PROVIDED DATA Start Marker

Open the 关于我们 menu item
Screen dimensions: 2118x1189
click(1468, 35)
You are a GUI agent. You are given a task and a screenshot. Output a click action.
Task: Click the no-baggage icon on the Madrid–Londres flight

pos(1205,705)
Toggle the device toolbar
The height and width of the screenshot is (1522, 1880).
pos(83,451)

PROVIDED DATA End Marker

### [TASK INSTRUCTIONS]
Set out, exactly as written, the lines from the line with "Task: Click the" to the last line of the records, inclusive, and only those lines.

### [ANSWER TO THE EXERCISE]
Task: Click the no-baggage icon on the Madrid–Londres flight

pos(1205,705)
Toggle the device toolbar
The height and width of the screenshot is (1522, 1880).
pos(83,451)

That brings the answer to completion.